Jean braces for flash Flood
15 Jun 2012
Jean de Villiers expects England flyhalf Toby Flood to pose the greatest attacking threat in Saturday’s Test at Ellis Park.
The Springbok skipper looked like a boxer rather than a rugby player when he addressed the media on Friday. De Villiers is currently sporting a shiner below his right eye and his face is puffier than usual, the result of a brutally physical bout with England at Kings Park last week.
The theme for the second Test shouldn’t differ too much from the first, with the more physically dominant side in the tackle set to emerge with the spoils. The forward battles will be fiercely contested but so too will the fracas in midfield, with two combative sets of centres selected.
De Villiers admitted that the Boks have spoken about containing the powerful Manu Tuilagi as well as the relatively unknown Jamie Joseph. They will also be wary of the new man starting at No 10 for England, as Flood is the type who can pose a threat both as an individual runner and as a distributor.
On Thursday, Flood mentioned that he and Tuilagi have enjoyed a good partnership at Leicester, and that this would be significant for England at Ellis Park. As a player who has faced Flood before and is aware of his game-breaking strengths, De Villiers singled out the England flyhalf as a player that would need to be repressed.
‘Experience counts for a helluva lot, and that’s why Toby will be an important player for them,’ De Villiers told keo.co.za. ‘There are some young guys on his outside that he will need to look after, but as an individual player he is definitely somebody we need to look at.
‘He has a great passing and kicking game. We have to make sure we don’t give him enough time and room to make good decisions.’
Bok coach Heyneke Meyer has demanded that his charges lift their intensity and accuracy levels at ruck time. It is hoped that a sharper showing at the tackle will allow the Boks to build some pressure on the England pack, and that this pressure will be transferred onto the England halfback combination.

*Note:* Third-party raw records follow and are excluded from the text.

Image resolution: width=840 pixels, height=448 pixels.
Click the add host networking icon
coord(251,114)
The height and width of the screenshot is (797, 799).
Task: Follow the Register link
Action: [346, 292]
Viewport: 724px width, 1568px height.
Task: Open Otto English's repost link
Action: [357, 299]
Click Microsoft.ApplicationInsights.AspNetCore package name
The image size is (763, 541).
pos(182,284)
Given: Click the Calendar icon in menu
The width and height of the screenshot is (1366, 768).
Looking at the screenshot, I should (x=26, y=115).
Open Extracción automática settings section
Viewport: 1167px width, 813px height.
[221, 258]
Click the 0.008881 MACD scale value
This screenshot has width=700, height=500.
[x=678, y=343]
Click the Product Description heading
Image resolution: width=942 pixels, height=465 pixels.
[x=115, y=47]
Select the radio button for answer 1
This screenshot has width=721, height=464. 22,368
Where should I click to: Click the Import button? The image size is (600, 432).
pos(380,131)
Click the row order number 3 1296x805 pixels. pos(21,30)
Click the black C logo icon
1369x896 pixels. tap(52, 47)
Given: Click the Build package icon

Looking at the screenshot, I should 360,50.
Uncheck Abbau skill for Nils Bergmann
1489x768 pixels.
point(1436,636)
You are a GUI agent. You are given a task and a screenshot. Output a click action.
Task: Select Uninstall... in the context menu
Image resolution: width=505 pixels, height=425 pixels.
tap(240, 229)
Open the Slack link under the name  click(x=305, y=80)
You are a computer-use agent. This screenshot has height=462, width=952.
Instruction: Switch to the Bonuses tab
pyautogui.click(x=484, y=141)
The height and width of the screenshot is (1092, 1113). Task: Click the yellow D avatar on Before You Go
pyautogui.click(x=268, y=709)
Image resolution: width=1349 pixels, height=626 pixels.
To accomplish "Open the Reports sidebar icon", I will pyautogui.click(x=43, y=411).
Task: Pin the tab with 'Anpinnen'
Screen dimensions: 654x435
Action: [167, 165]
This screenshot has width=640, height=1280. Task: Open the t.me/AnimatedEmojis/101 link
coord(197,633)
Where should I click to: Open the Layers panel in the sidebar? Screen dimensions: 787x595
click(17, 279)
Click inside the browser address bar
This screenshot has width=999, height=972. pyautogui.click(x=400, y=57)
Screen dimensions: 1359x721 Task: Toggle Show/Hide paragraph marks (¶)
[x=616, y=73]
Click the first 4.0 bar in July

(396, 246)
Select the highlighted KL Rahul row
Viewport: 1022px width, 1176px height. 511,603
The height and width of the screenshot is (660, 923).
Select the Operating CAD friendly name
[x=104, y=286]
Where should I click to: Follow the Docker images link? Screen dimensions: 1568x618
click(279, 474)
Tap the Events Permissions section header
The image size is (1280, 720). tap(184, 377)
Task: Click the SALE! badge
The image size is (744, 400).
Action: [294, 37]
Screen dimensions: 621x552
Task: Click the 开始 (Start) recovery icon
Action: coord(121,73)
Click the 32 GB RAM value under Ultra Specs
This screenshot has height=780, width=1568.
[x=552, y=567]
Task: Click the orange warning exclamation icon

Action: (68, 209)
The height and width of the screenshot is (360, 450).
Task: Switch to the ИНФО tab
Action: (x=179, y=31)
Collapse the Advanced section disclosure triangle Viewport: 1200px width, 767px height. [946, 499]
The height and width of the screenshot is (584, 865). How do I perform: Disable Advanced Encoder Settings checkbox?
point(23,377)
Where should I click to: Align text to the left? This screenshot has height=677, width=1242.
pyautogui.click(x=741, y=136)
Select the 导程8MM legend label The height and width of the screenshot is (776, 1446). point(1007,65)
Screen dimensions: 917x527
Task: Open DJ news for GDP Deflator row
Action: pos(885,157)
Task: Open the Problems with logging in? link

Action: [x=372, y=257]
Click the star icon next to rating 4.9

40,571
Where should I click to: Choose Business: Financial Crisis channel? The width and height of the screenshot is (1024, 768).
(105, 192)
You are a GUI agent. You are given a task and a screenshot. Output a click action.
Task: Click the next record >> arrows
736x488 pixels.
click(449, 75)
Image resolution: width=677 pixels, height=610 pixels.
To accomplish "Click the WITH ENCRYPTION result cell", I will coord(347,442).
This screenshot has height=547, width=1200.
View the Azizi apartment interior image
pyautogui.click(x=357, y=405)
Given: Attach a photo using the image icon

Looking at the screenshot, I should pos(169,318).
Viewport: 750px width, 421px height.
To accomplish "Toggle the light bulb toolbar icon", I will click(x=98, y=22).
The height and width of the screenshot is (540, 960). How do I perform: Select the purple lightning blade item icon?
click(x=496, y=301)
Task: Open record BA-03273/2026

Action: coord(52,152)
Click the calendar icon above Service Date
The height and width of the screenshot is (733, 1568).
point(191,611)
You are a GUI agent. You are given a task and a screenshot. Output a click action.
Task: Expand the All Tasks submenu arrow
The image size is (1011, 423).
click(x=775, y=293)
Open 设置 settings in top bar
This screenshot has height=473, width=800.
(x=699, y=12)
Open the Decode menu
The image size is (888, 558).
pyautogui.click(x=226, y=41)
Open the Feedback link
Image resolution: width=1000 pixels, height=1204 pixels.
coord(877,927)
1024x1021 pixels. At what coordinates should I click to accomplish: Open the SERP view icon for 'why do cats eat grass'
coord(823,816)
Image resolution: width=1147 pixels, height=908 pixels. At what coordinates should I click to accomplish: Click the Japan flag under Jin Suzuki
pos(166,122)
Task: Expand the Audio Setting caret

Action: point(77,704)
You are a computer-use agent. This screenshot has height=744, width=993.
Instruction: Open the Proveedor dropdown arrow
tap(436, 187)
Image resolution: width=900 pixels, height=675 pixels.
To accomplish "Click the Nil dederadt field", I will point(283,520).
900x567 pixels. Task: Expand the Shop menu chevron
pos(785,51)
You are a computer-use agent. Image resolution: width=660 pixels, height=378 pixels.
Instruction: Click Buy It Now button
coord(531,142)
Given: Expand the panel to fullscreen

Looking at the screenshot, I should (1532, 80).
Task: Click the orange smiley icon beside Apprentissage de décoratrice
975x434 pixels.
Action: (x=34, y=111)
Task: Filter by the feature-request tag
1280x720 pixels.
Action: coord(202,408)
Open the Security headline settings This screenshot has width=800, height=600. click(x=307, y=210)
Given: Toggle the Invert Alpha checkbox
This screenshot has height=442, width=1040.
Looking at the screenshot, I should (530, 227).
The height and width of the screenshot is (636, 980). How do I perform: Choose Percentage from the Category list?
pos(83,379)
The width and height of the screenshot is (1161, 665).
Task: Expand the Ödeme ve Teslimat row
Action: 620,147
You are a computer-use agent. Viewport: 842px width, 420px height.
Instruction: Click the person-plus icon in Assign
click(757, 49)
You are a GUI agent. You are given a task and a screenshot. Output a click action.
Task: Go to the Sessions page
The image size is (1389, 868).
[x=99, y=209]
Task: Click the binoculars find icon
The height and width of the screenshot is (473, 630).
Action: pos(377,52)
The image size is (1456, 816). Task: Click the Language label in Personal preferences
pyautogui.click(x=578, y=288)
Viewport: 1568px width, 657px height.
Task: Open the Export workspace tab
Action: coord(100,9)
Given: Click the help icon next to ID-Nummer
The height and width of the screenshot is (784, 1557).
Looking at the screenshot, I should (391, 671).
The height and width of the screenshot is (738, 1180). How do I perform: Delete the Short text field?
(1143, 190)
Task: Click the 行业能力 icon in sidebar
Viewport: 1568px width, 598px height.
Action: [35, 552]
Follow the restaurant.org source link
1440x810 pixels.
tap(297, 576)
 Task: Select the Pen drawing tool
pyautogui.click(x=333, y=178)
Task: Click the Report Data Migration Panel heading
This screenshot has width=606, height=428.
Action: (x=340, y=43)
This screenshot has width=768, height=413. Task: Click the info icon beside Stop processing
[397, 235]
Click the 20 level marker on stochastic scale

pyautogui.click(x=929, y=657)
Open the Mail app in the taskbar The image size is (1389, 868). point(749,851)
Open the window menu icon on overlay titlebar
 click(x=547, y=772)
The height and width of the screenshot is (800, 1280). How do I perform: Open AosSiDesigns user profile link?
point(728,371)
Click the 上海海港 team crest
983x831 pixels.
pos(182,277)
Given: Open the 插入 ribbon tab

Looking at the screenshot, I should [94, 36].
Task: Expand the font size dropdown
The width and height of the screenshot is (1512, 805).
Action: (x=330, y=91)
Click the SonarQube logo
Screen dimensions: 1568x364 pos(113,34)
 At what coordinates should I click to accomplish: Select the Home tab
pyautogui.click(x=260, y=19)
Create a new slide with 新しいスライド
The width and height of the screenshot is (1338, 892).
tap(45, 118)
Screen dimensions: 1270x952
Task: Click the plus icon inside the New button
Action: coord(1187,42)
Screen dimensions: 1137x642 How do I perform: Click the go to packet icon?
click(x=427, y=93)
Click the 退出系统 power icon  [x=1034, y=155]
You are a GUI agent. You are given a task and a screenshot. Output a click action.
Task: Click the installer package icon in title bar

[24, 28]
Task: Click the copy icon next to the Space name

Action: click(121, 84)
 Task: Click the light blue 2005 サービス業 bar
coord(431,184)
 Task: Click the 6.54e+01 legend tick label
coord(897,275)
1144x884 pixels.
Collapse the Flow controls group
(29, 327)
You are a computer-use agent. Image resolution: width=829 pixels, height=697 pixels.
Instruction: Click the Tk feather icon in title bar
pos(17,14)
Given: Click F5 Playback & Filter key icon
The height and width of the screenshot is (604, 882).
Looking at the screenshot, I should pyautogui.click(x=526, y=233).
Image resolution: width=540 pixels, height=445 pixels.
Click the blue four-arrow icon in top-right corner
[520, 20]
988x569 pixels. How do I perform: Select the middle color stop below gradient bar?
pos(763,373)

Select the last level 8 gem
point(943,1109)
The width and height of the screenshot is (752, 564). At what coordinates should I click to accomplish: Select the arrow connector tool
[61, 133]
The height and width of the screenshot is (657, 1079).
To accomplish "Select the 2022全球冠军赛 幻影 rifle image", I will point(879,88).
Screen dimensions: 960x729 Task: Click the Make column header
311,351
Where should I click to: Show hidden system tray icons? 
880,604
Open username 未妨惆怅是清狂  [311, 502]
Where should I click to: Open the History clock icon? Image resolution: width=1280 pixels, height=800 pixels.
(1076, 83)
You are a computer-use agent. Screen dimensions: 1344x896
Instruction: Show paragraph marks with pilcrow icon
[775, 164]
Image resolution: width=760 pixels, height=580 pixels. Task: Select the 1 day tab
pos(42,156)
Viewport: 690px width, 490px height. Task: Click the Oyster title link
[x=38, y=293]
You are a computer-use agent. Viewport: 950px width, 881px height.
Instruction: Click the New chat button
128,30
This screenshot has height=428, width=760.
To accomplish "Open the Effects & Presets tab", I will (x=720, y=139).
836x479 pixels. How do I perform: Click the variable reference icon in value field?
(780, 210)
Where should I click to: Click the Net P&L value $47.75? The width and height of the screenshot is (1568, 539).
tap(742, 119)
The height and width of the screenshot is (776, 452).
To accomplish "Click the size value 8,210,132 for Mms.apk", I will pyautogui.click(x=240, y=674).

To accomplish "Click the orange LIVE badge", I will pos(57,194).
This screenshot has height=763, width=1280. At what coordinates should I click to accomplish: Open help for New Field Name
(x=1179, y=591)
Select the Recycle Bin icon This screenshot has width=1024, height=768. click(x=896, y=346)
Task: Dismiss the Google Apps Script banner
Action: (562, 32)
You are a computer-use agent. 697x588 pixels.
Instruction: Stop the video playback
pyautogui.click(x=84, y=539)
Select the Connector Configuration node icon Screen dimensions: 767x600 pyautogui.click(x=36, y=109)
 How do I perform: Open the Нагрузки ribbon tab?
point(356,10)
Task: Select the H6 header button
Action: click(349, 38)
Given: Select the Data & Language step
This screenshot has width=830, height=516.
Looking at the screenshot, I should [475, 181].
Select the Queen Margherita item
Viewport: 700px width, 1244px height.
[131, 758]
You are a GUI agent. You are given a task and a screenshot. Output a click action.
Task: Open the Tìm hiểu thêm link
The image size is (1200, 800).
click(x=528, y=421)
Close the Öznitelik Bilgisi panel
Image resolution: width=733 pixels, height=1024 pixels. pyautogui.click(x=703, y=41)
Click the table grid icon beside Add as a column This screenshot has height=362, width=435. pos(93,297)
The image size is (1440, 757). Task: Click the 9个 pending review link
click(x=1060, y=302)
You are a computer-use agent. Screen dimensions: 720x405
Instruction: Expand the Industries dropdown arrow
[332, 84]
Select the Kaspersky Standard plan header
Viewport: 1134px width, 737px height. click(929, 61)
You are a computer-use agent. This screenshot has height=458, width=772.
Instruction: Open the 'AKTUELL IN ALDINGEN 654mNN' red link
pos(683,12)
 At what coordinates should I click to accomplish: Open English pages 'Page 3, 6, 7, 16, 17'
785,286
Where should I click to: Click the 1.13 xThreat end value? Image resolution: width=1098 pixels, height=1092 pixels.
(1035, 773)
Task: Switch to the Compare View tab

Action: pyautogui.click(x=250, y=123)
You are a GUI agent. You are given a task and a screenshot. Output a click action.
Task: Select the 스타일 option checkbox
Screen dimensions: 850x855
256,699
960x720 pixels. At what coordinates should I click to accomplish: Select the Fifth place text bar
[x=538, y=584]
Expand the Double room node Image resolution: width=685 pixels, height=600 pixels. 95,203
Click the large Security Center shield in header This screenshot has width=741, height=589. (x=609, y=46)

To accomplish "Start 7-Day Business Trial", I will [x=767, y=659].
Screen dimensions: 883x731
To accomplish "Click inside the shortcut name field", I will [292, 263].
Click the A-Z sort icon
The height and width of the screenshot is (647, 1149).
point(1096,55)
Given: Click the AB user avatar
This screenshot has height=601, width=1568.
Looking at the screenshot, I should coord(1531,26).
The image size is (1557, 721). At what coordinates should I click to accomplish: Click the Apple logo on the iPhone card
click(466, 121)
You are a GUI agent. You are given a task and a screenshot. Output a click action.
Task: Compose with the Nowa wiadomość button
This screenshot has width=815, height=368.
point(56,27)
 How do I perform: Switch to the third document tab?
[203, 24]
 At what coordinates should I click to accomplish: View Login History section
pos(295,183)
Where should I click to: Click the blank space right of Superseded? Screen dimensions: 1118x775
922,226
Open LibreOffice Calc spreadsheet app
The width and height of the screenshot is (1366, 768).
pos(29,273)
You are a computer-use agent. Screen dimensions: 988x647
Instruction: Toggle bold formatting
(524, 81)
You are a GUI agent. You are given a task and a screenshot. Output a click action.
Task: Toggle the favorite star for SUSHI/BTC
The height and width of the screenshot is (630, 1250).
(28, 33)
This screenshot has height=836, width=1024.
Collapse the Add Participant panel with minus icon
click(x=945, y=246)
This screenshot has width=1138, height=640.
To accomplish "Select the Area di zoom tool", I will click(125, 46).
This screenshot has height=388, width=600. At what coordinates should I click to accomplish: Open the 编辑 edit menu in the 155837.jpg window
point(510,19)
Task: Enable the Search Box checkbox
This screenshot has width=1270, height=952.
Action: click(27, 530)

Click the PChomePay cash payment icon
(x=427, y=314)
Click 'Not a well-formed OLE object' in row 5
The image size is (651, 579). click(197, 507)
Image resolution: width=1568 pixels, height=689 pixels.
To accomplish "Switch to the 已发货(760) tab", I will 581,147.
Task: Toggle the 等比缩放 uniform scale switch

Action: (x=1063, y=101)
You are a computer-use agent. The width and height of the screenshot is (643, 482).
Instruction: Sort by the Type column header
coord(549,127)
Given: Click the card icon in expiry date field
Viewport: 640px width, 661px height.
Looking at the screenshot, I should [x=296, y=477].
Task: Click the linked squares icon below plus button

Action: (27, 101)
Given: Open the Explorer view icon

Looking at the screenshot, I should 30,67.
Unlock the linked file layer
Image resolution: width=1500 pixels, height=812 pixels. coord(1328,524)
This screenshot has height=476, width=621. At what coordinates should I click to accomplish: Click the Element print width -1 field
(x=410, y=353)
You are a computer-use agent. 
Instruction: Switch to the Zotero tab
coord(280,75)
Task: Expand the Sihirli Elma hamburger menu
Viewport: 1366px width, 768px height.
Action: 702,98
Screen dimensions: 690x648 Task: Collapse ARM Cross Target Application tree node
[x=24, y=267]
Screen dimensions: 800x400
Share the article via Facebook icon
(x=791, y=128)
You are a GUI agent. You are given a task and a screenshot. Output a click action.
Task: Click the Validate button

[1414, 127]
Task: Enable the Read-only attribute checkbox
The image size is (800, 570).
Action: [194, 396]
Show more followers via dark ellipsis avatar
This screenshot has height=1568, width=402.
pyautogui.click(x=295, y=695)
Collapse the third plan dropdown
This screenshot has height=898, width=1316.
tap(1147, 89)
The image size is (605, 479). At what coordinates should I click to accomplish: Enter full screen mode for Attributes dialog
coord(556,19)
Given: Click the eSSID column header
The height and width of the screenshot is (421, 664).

Meyer expects England to keep the ball in hand a lot more this week, but De Villiers said that the hosts would still be prepared for a more balanced approach. Again De Villiers singled out Flood’s kicking game as a strength and is mindful of the damage it can potentially inflict.
‘We have to be prepared for anything, whether they run or kick. We will have to adapt to whatever they do on the day.’
If the Boks succeed in winning the collisions and limiting the options of England halfbacks Ben Youngs and Flood, it will make their task in midfield far easier. Nevertheless, the battle-scarred De Villiers is expecting Tuilagi and Joseph to use their bulk and speed to full effect.
‘I don’t think it will matter whether he plays 12 or 13, Manu is a quality player. He won’t have as many one-on-one opportunities now that he’s closer to the action, but he’s a hard runner and we are going to have to keep an eye on him, because he’s difficult to stop once he gets going.
‘While I haven’t seen Joseph play, I have done an analysis. He’s another big guy and he seems to have the skill and the pace. It’s going to be another tough challenge.’
De Villiers said there was good reason for the Boks to feel more confident than before, as the extra week has afforded them further opportunity to gel as a combination.
Following a good week of training in Johannesburg, the captain expects the Boks to produce an improved performance.
‘We looked at the video [of the first Test] and it’s obvious that we need to improve at the rucks, on attack and even at the set phases. It definitely helps having spent another week together.
‘It was difficult at first, there were new players involved and new patterns that we needed to get used to. But there’s been a noticeable change this week, we’re playing more instinctively at training which for me suggests we are getting closer as a team.
‘A week in rugby is a helluva long time and I’ve felt that every time we’ve got together [for a training session] we’ve got a bit better as a unit.’